The Case of the Missing Morris DancerAnnie Parker couldn’t sleep. Used to the thrum of traffic carving its way through south London at all hours, she was having a problem settling into her new home in picturesque Anwen-by-Wye, Wales. The sixteenth-century thatched cottage overlooked the heart of the village which, at this hour, was as quiet as the graveyard of St David’s Church, just across the green. Wrestling her pillow into submission in the deafening silence, she wondered if her mother Eustelle, who was in the guest bedroom across the landing, was faring any better.

Eustelle had insisted upon coming from London to help her daughter move in, and Annie had been grateful for her company. Until about three weeks ago. Now she could hardly wait for her to leave. Which made her feel guilty.

Sighing, Annie swung herself out of bed, chastised the bedside table for being a bully when she stubbed her toe, then hobbled to the little window. Street-lamps at each of the four corners of the village green did their best to pierce the darkness, with little effect.

Four lights, four women. Annie and her three colleagues at the WISE Enquiries Agency had decamped to the ducal estate of Chellingworth in the rolling countryside of Powys to benefit from free office-space, peppercorn rents for housing and the chance for a continuing future as investigators; their income just wasn’t up to supporting them all in London any longer.

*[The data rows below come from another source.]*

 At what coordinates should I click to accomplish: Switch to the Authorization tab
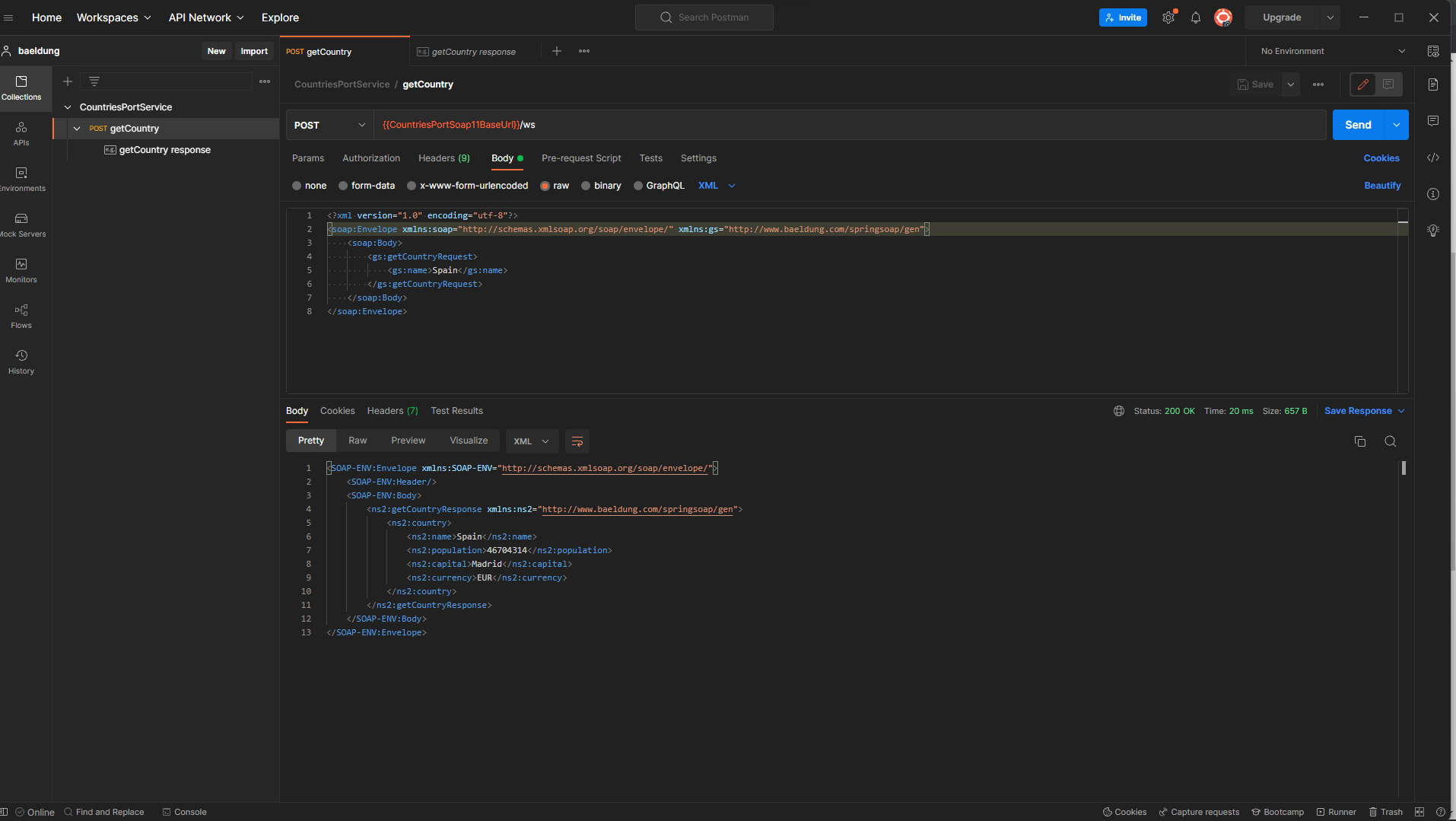click(x=370, y=158)
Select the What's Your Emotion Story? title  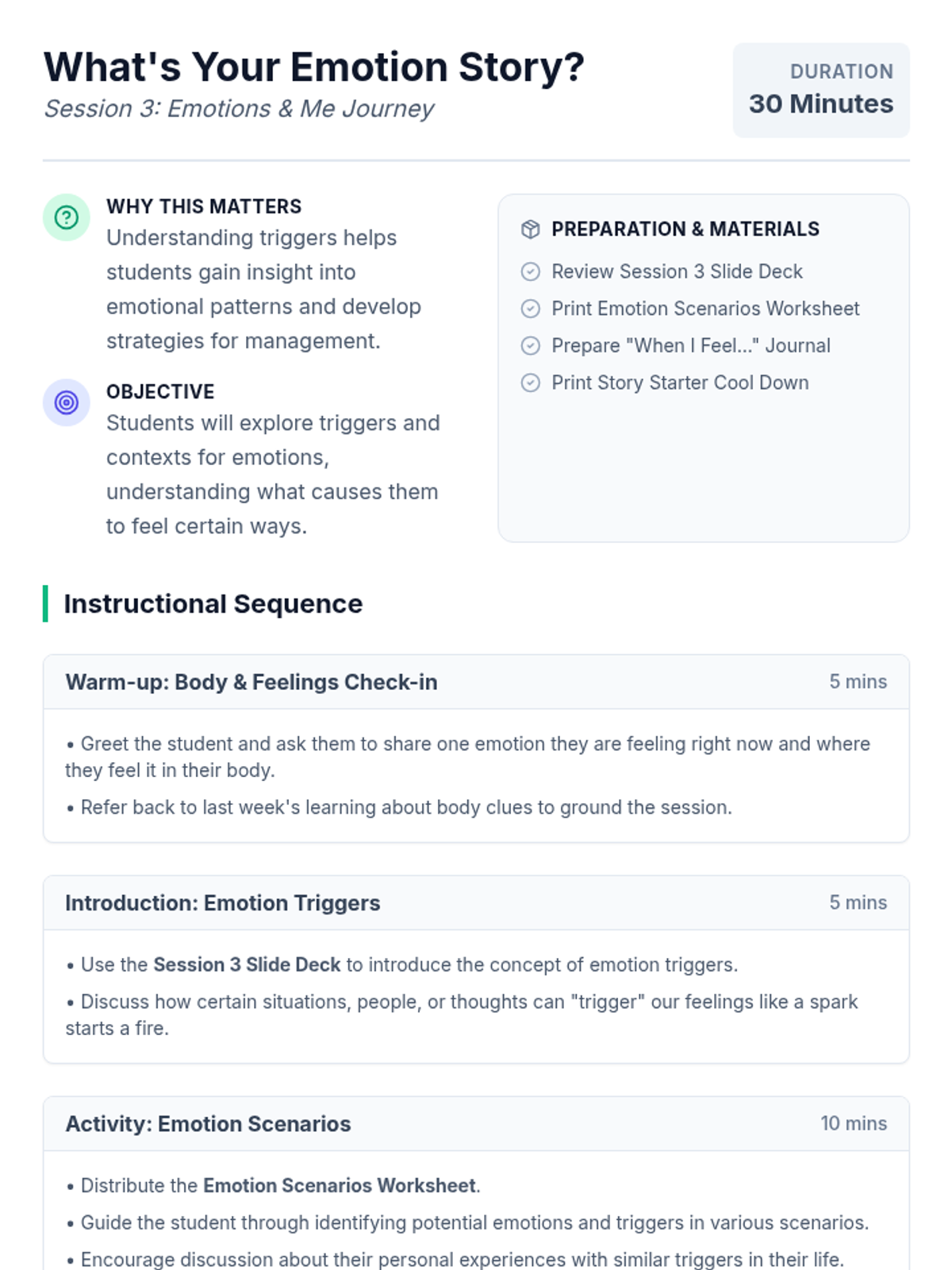click(314, 67)
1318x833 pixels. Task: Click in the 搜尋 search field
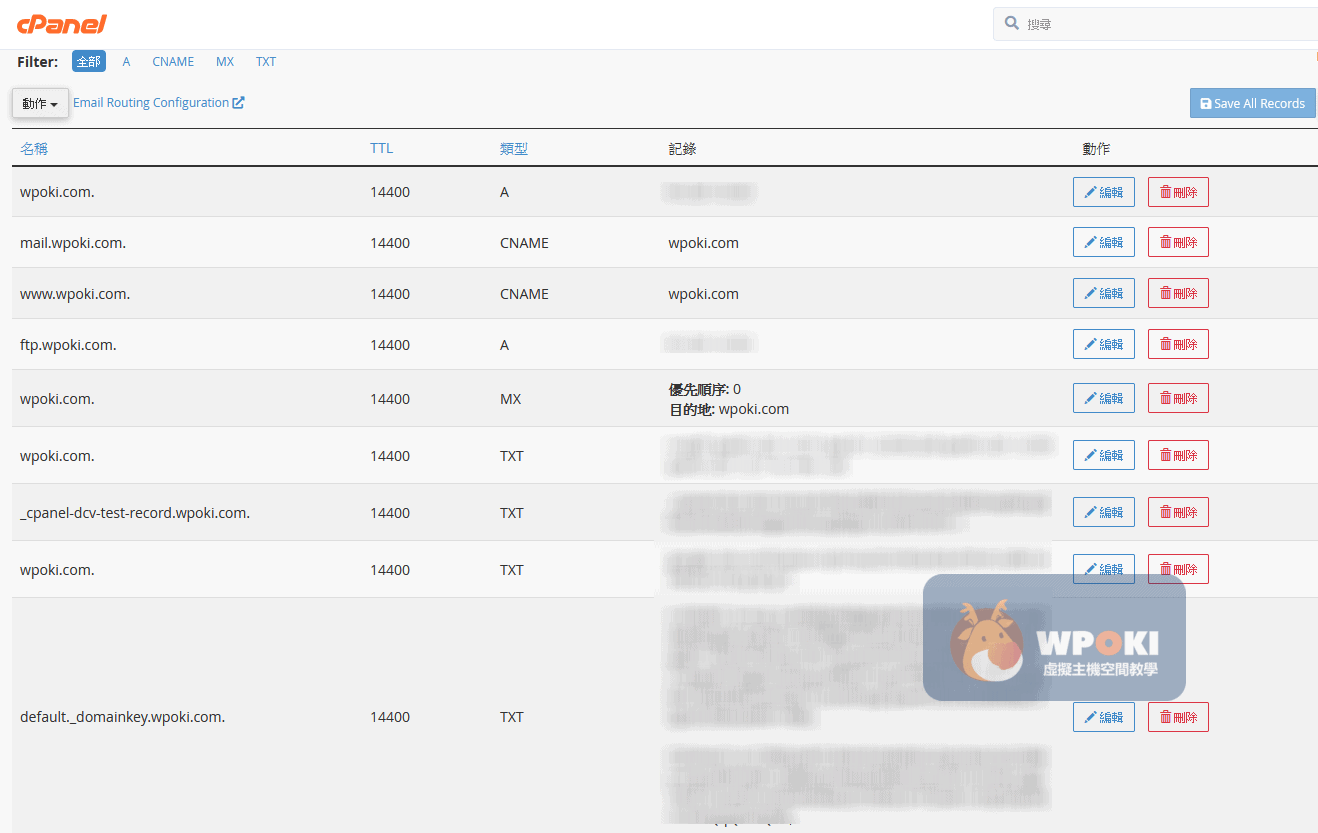point(1160,24)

Annie opened the casement just an inch, and enjoyed the chill of the February air; her fifties were turning out to be more sweaty than she’d imagined possible.

She was the only one who’d needed convincing to make the move. Carol Hill, her friend for many years and now her colleague, had jumped at the chance. Born and raised on a Welsh farm, Carol was happily married, enjoying her thirties and blissfully pregnant. She didn’t miss her stellar career as a high-flying computing whizz in the City at all, and had nestled into the substantial Georgian house just across the village green in a matter of weeks. She was the technical genius of the agency who gathered information and passed it to the other three for them to be able to take action.

Mavis MacDonald was thriving too. She and Althea Twyst, the dowager duchess of Chellingworth – now a sort of honorary WISE Woman – were as tight as two ticks living at the Dower House together. Althea was almost eighty and used to the best of the best, whereas Mavis was a Scottish retired army nurse in her early sixties with what Annie always thought of as short arms and long pockets when it came to the agency’s finances. Despite their differences, the two women were as giggly as schoolgirls when they took their walks to Chellingworth Hall with Althea’s little Jack Russell, McFli, yapping ahead of them.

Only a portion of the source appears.